* PROBLEM
Filter the records for "agent" and keep each line that has it.

WORKING DATA Block Start

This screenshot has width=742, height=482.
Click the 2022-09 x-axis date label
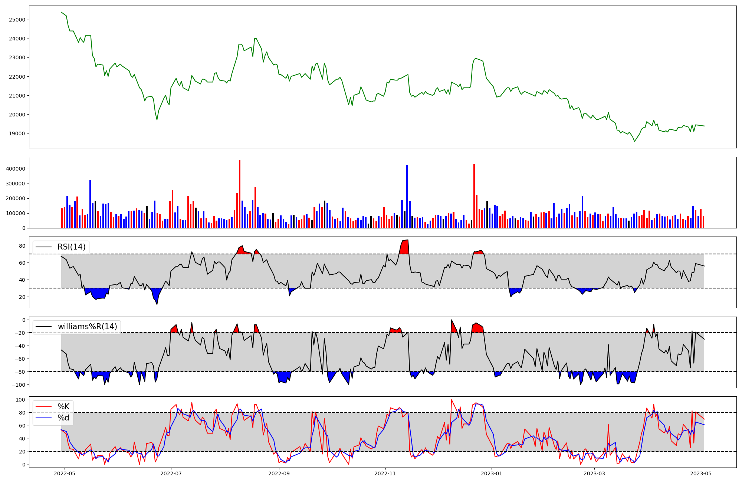(279, 473)
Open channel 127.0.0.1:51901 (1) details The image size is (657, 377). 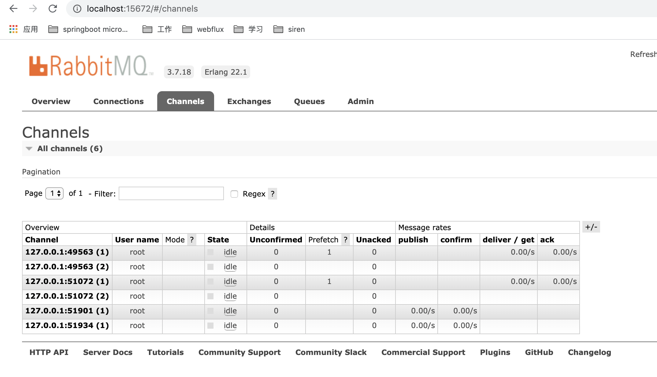(67, 311)
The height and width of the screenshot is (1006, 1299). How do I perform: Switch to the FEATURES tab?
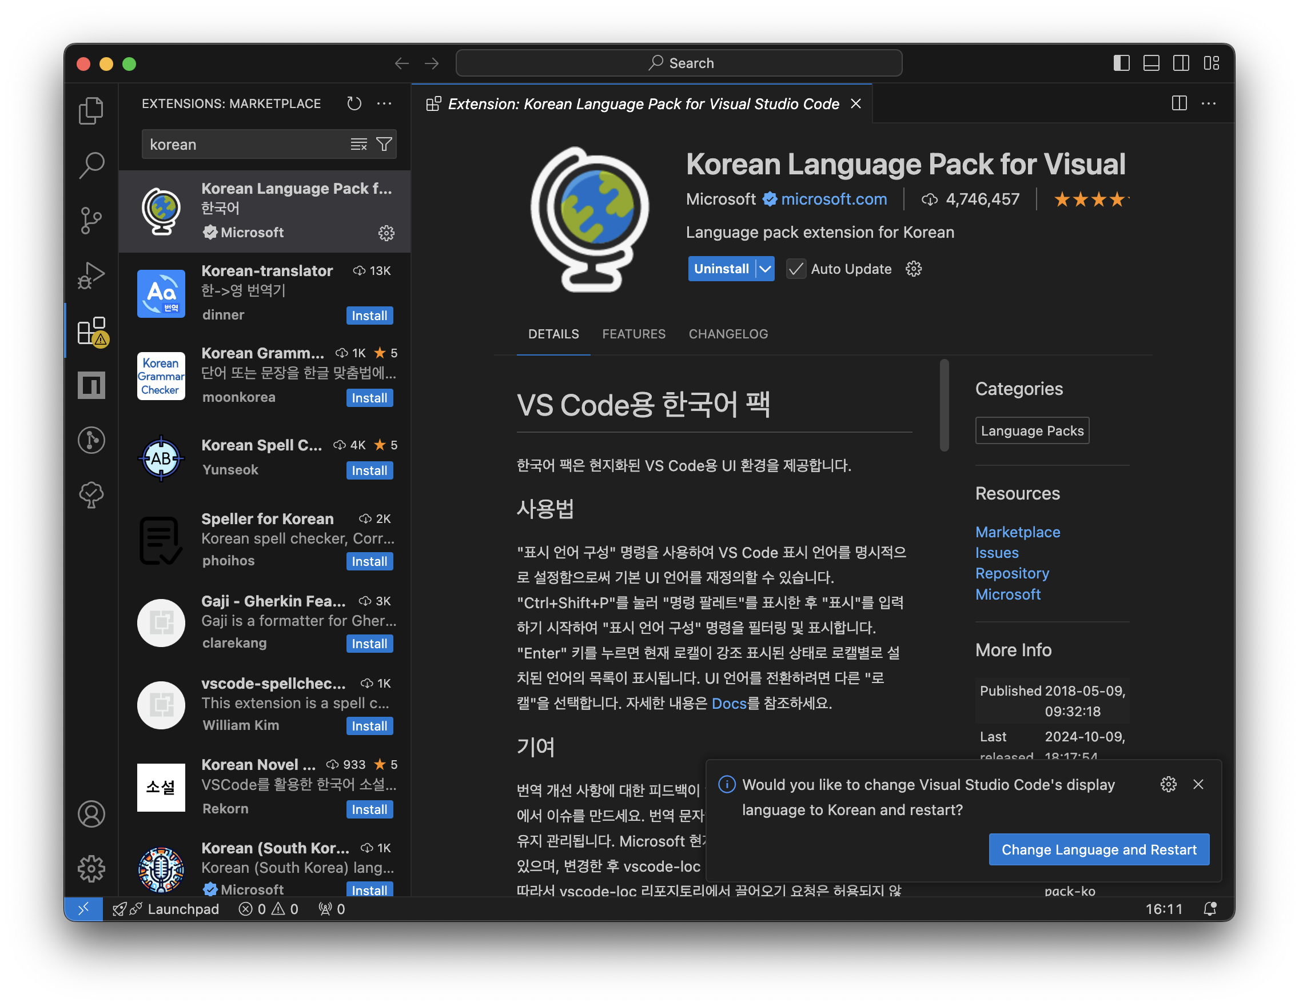633,334
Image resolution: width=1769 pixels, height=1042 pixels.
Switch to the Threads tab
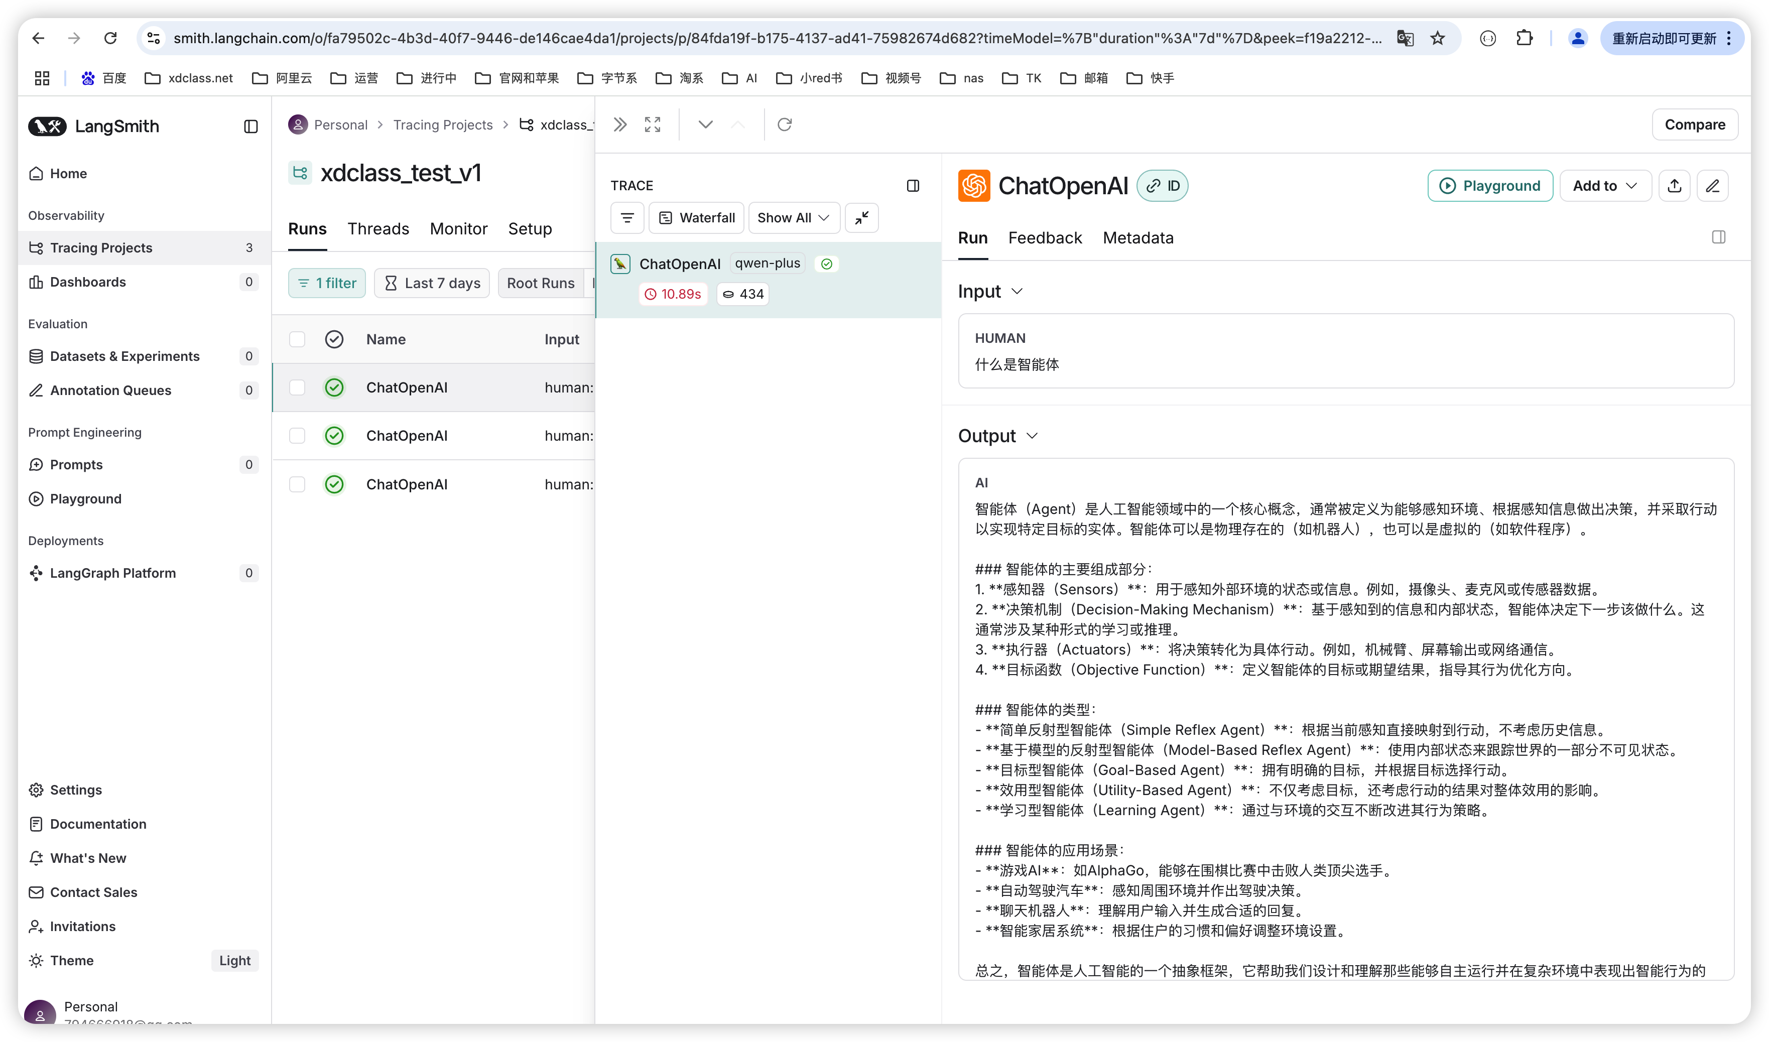(x=378, y=229)
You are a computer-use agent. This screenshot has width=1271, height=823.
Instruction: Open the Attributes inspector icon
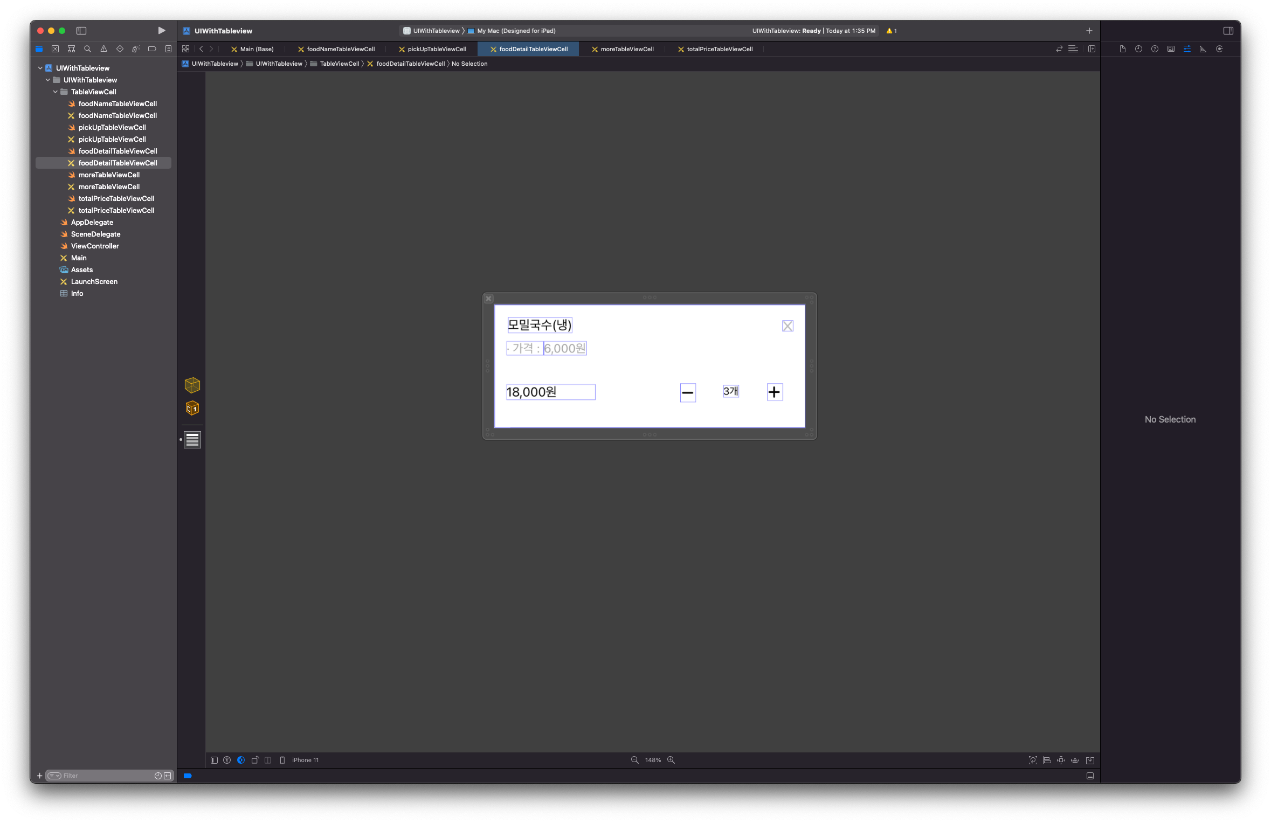click(x=1187, y=49)

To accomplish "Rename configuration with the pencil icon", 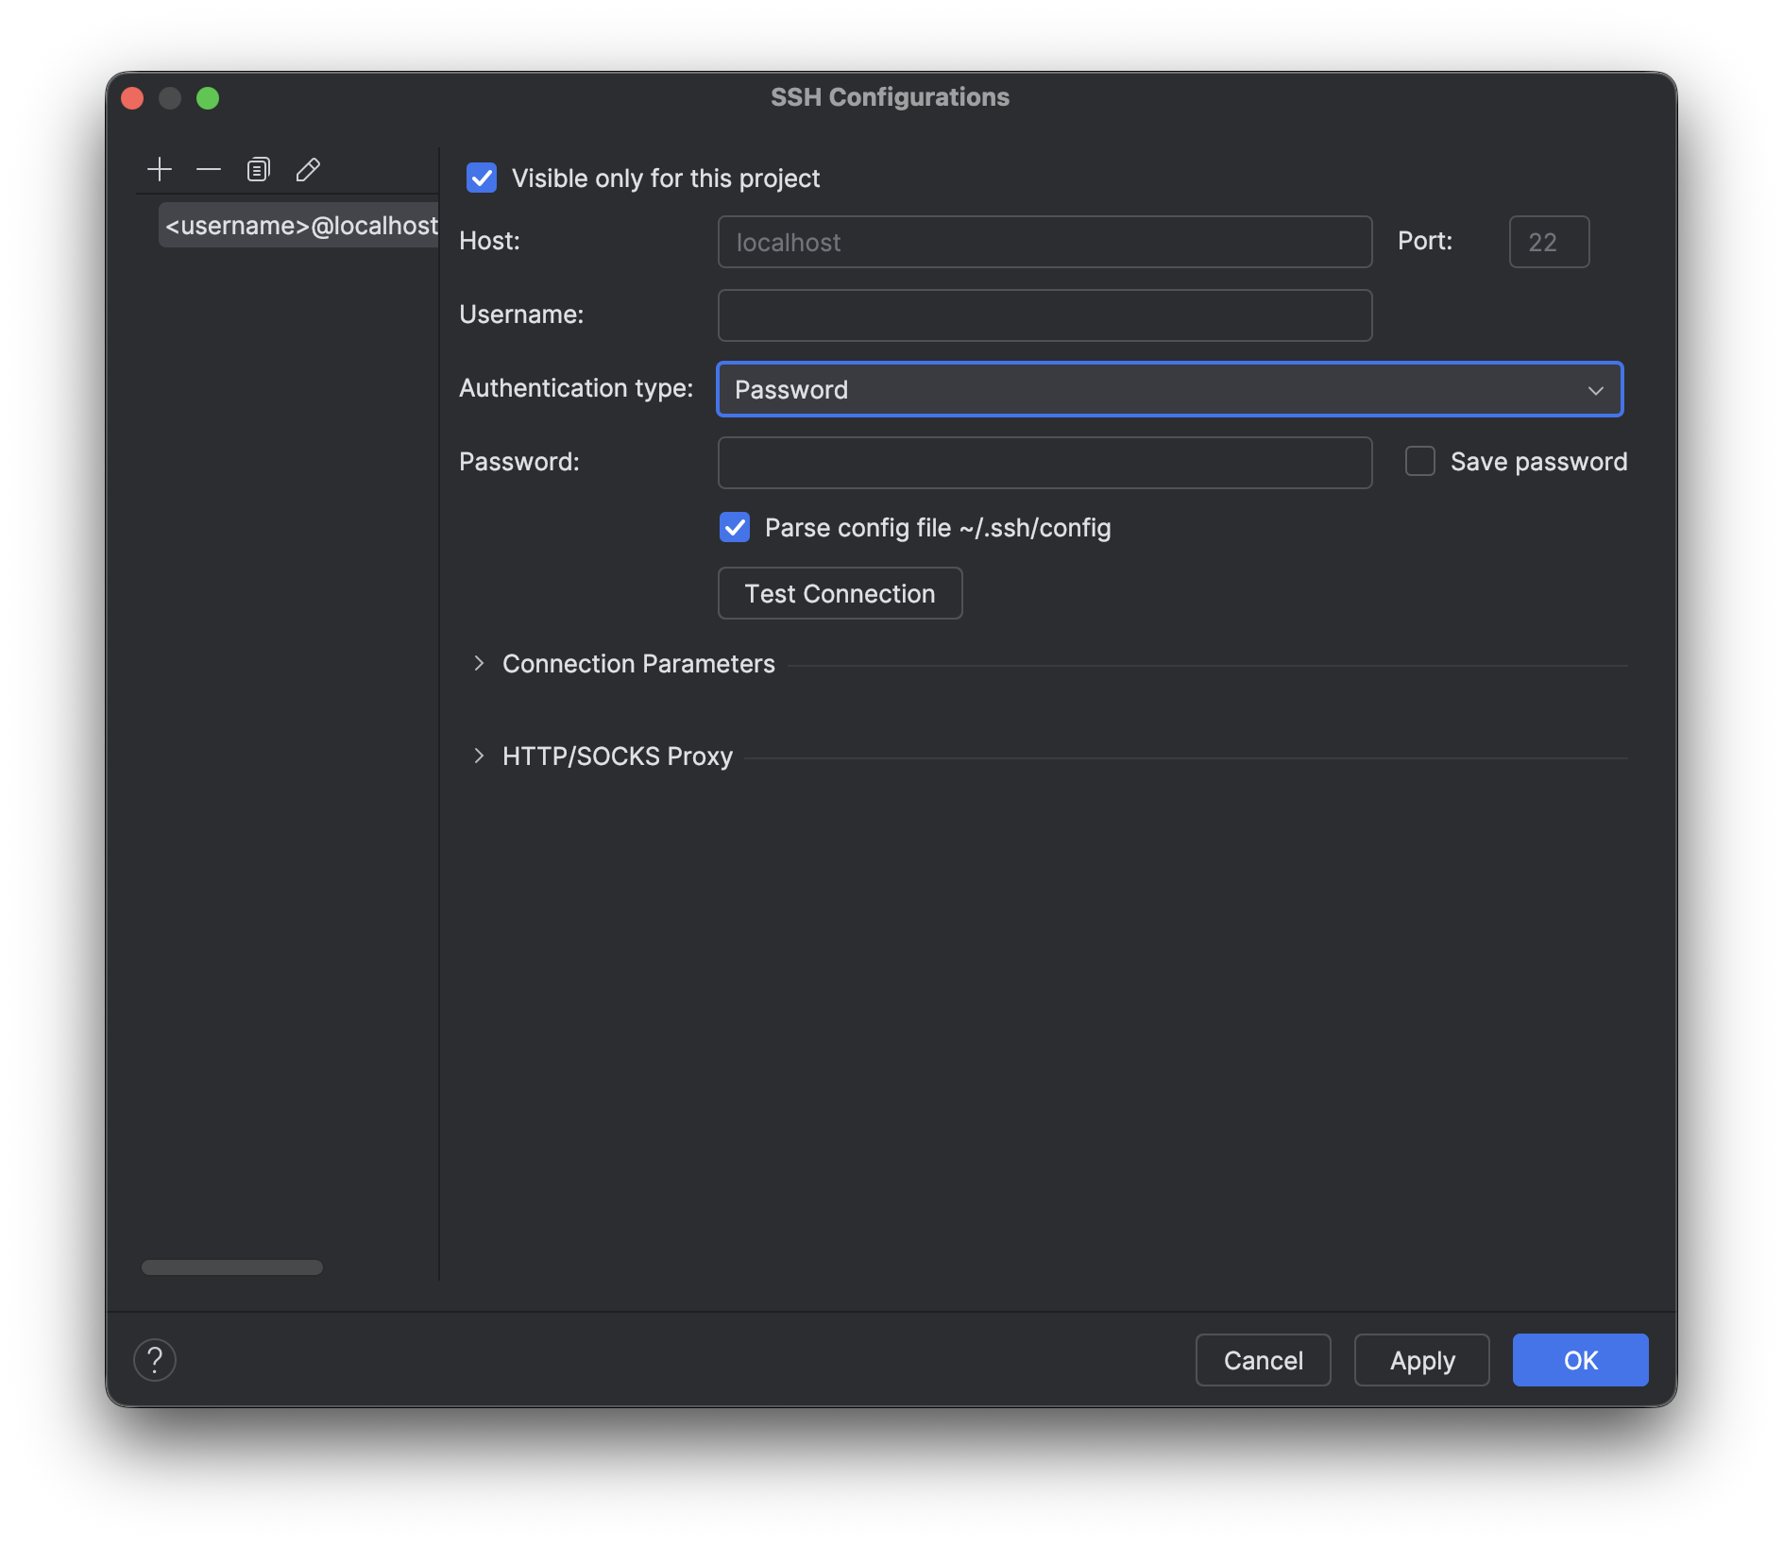I will tap(307, 169).
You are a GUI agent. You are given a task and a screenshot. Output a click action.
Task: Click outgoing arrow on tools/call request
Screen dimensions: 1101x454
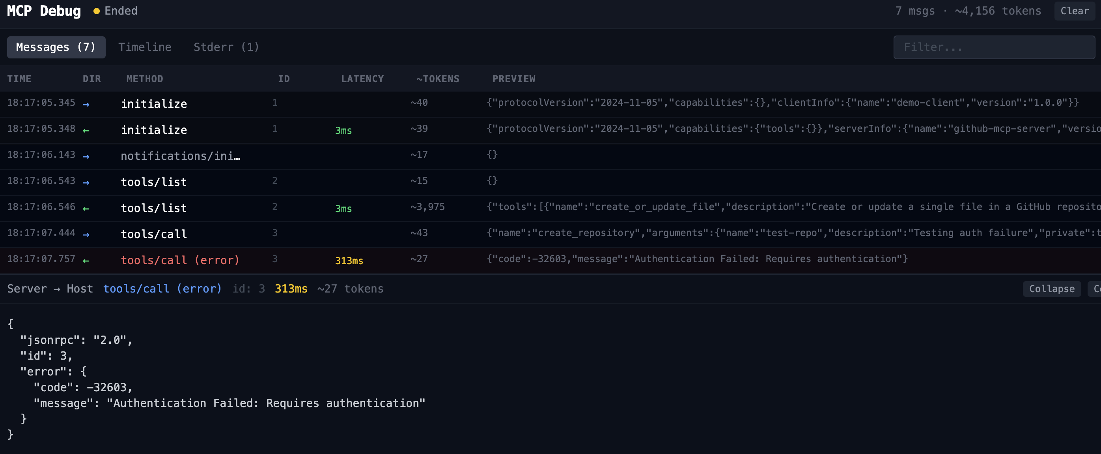86,234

WORKING DATA Block End

* WRITTEN SOLUTION
You are a computer-use agent. This screenshot has width=1271, height=823.
You are a GUI agent. You are given a task and a screenshot. Output a click action.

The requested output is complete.